Le président algérien Abdelmadjid Tebboune a annoncé, lors du dernier Conseil des ministres, une série de mesures visant à restructurer l’agriculture et la formation professionnelle, deux secteurs présentés comme leviers de souveraineté économique, sur fond de critiques persistantes sur la bureaucratie et l’efficacité des dispositifs publics.
Réuni lundi à Alger, le Conseil des ministres a validé l’installation de nouvelles coopératives agricoles relevant du groupe public Agrodiv, selon un communiqué officiel. Ces structures auront pour mission d’assurer la location d’engins destinés aux labours, à la moisson et aux prestations mécanisées, en fonction des superficies cultivées dans chaque wilaya. Le chef de l’État a instruit le Premier ministre d’élaborer « en toute urgence » un texte de loi encadrant ces coopératives et d’en assurer la mise en place avant la fin du mois de mars, afin d’anticiper le lancement de la campagne de moissonnage-battage, notamment précoce dans les régions du Sud.
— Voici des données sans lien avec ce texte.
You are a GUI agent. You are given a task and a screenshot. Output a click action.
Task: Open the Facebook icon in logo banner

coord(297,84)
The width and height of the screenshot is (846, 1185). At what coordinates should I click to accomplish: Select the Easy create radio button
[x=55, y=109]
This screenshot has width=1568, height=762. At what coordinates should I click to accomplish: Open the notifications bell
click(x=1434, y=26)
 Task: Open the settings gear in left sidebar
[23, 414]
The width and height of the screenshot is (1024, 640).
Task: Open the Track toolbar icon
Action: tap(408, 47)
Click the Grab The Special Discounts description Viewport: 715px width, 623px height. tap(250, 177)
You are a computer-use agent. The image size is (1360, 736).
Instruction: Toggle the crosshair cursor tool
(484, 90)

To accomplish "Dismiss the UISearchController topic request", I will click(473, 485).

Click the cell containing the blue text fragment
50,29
Le président Tebboune a insisté sur la nécessité de mettre ces structures « au service des agriculteurs sur l’ensemble du territoire national » pour améliorer les rendements. Il a également précisé que l’acquisition du matériel agricole devra être effectuée par Agrodiv auprès de fabricants locaux qualifiés. Dans le même temps, il a dénoncé les « entraves bureaucratiques » qui ralentissent, selon lui, la modernisation du secteur, appelant à « privilégier le travail de terrain » et à en finir avec des pratiques administratives jugées contre-productives.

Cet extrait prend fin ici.